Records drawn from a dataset
········
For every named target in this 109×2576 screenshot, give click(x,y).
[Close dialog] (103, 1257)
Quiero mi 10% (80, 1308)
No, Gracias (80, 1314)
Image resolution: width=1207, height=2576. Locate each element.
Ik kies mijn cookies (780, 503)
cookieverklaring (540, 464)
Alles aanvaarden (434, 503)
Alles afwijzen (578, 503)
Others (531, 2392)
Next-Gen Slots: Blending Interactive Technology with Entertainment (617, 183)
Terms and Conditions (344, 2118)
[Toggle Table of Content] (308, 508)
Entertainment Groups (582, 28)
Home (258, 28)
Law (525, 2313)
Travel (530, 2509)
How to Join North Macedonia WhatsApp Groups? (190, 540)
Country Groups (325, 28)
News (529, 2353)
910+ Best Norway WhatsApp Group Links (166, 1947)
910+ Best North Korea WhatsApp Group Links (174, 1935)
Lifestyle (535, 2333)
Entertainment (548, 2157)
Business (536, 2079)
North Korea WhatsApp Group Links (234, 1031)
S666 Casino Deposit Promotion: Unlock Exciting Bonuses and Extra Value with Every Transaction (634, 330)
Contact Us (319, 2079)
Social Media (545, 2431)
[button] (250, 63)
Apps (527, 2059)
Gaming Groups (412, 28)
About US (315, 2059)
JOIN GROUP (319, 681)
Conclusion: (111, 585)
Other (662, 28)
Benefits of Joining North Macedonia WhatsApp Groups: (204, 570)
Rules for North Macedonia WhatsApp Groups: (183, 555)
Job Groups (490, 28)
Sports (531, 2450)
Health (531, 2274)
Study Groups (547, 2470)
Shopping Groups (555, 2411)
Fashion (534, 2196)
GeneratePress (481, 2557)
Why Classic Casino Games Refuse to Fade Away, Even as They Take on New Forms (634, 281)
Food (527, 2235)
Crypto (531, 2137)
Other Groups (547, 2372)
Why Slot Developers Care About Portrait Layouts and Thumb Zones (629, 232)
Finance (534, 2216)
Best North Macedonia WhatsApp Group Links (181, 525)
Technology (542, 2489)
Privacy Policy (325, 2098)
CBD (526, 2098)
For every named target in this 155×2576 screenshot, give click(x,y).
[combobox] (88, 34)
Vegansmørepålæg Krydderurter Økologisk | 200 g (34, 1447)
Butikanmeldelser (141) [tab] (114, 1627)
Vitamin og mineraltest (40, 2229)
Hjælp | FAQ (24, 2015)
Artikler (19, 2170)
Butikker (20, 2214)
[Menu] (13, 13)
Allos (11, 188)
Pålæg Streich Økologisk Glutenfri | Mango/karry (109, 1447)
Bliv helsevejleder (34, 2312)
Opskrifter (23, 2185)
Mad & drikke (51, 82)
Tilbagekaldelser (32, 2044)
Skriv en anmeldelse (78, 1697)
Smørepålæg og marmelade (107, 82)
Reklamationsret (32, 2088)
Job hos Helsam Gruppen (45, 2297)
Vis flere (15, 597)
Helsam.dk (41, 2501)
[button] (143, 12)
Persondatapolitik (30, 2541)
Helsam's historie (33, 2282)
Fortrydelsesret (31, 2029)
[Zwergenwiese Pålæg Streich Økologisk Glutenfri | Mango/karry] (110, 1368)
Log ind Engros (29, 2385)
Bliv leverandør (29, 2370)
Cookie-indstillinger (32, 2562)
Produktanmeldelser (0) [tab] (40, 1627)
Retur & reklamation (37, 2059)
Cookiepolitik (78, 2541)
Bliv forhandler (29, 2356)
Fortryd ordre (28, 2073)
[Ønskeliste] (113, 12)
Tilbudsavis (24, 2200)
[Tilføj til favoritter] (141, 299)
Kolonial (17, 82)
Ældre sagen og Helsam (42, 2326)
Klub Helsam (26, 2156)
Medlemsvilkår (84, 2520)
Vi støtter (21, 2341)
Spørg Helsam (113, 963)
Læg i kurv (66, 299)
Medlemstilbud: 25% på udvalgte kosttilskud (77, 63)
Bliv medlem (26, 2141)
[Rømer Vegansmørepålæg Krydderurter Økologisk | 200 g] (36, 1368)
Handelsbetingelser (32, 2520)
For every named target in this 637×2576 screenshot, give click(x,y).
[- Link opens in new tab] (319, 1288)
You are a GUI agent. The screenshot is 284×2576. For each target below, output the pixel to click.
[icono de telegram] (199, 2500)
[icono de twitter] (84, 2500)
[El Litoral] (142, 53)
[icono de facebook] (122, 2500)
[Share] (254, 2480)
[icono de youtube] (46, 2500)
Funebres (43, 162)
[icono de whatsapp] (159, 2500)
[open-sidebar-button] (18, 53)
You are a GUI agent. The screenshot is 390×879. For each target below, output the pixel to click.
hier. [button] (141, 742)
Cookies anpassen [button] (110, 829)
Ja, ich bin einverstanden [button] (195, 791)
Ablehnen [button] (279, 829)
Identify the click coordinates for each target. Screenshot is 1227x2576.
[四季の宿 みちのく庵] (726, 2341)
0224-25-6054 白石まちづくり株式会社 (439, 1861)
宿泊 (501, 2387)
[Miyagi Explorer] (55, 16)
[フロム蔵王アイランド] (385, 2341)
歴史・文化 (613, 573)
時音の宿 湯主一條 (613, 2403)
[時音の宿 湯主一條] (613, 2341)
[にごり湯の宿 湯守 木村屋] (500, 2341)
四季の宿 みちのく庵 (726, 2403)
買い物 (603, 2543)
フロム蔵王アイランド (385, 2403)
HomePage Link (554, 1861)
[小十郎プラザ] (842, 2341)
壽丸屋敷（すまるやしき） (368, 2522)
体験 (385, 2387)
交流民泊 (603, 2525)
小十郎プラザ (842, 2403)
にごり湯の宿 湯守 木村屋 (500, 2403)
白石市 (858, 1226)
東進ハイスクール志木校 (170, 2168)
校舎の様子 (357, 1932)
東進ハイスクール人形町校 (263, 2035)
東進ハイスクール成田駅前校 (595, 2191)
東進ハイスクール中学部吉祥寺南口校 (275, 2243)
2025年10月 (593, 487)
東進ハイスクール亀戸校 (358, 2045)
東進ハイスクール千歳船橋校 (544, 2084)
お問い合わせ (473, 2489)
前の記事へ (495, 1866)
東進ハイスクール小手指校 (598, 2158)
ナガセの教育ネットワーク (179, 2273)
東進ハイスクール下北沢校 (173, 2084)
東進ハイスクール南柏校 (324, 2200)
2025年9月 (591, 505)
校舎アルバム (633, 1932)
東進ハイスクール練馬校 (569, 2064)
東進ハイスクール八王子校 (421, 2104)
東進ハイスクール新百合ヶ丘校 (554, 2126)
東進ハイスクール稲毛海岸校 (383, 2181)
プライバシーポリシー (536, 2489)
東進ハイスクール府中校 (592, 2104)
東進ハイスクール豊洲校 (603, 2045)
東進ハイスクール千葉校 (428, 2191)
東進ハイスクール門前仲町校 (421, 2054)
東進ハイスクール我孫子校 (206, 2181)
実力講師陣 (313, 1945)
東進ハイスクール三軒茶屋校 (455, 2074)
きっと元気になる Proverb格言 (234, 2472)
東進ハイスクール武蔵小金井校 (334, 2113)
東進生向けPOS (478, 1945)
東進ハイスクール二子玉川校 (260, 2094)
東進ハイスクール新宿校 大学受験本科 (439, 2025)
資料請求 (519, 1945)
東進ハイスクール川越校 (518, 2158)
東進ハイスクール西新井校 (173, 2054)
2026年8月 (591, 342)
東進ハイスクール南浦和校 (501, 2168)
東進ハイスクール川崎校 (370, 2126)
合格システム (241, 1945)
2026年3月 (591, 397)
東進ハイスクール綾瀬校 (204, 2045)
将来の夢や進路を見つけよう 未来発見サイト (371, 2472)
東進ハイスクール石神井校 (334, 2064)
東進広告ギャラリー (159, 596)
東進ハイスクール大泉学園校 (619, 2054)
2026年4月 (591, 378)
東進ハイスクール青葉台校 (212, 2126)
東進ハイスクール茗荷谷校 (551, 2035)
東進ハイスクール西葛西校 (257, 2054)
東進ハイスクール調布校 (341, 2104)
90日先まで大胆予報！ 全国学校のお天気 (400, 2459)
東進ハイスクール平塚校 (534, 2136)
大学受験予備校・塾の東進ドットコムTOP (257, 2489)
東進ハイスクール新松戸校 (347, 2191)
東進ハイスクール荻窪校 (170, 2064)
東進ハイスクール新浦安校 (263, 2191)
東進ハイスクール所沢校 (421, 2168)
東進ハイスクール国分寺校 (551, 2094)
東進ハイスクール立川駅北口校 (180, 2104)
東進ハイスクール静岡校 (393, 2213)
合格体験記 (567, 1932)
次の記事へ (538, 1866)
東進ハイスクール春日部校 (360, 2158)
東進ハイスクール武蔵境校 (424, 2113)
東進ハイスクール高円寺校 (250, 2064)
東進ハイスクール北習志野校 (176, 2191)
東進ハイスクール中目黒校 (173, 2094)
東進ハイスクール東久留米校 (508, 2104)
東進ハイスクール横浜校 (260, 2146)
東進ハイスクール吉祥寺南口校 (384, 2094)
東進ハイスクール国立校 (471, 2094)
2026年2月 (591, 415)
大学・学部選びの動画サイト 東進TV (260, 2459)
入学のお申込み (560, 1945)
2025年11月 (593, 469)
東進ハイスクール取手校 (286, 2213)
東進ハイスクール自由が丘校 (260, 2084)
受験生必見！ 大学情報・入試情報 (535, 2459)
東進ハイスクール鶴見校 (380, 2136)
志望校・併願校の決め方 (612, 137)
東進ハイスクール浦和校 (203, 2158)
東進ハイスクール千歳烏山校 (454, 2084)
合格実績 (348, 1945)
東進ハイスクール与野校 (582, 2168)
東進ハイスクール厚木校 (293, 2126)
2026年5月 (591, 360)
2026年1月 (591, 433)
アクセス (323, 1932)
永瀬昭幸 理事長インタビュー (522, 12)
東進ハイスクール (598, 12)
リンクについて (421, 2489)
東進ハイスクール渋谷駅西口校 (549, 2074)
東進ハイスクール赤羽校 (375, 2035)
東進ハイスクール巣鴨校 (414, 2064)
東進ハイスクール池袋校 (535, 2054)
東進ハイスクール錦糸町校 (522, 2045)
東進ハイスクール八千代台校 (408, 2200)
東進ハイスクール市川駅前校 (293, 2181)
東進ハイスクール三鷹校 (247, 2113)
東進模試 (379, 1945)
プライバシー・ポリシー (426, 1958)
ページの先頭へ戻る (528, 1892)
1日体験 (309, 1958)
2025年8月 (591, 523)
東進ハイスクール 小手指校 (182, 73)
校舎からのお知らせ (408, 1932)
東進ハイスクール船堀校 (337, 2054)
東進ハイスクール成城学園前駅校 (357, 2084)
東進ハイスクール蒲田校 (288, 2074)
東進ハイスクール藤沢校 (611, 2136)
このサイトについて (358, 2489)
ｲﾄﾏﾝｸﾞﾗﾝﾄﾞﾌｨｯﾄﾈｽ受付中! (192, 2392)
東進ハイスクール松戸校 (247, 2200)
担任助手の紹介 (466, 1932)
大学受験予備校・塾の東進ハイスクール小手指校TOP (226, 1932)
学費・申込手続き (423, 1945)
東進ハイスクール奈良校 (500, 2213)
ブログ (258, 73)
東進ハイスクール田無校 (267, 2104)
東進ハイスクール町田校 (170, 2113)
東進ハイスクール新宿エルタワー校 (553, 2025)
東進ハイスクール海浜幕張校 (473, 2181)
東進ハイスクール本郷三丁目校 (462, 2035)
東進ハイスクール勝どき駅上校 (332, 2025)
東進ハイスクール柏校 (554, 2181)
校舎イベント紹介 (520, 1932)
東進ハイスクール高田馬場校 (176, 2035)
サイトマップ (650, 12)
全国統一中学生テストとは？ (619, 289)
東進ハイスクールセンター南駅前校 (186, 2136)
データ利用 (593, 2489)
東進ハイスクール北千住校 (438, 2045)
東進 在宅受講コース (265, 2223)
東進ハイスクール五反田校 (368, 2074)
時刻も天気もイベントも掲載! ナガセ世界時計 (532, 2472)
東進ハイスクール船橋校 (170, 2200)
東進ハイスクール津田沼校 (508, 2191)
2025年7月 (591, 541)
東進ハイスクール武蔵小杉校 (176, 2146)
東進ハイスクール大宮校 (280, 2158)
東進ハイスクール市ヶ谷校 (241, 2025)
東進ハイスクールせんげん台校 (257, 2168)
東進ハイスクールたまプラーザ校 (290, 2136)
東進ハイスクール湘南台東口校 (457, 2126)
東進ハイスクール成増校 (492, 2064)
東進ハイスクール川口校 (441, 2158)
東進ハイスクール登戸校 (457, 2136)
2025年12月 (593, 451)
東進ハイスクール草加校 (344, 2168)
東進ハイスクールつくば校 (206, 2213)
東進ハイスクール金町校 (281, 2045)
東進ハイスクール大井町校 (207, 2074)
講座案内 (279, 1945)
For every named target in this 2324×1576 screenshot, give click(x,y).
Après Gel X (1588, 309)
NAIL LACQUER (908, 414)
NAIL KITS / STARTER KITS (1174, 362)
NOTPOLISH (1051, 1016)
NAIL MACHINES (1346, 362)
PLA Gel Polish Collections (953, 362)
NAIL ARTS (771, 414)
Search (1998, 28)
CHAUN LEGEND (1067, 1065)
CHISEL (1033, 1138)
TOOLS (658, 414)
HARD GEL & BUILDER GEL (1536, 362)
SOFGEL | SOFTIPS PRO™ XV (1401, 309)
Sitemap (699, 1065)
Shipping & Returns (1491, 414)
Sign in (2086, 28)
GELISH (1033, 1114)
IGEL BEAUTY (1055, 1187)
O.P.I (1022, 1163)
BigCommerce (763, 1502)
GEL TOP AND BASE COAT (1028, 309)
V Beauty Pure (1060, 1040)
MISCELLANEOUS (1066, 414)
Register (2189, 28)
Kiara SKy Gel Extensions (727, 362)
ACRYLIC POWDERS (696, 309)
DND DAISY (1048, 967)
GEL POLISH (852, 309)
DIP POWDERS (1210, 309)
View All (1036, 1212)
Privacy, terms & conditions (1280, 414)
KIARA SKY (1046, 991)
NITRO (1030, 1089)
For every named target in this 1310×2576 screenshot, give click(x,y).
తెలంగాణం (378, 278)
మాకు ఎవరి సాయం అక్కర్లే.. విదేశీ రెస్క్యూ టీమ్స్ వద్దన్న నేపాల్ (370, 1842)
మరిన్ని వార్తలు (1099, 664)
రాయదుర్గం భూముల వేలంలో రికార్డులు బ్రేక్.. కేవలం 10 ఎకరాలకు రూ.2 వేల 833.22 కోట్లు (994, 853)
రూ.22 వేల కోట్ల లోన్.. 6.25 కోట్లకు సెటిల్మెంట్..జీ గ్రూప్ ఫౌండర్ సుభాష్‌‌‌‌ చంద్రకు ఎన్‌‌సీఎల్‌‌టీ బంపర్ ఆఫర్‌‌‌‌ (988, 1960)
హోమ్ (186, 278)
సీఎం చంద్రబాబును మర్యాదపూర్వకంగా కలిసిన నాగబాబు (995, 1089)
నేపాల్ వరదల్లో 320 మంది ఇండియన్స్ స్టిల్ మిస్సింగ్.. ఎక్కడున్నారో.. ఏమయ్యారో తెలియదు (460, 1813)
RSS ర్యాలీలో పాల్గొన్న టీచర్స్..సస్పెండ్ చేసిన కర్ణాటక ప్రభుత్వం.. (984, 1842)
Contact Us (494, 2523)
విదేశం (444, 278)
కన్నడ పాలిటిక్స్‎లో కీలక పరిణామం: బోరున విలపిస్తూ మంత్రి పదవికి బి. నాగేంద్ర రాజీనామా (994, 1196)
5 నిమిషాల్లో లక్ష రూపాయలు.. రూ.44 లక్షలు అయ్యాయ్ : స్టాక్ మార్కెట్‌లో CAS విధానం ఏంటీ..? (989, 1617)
········
Find "Vis flere (15, 597)" in the entries above and copy that whole line exactly, then each line after it through the line that contains "Fortryd ordre (28, 2073)".

Vis flere (15, 597)
Helsam.dk (41, 2501)
[button] (143, 12)
Persondatapolitik (30, 2541)
Helsam's historie (33, 2282)
Fortrydelsesret (31, 2029)
[Zwergenwiese Pålæg Streich Økologisk Glutenfri | Mango/karry] (110, 1368)
Log ind Engros (29, 2385)
Bliv leverandør (29, 2370)
Cookie-indstillinger (32, 2562)
Produktanmeldelser (0) [tab] (40, 1627)
Retur & reklamation (37, 2059)
Cookiepolitik (78, 2541)
Bliv forhandler (29, 2356)
Fortryd ordre (28, 2073)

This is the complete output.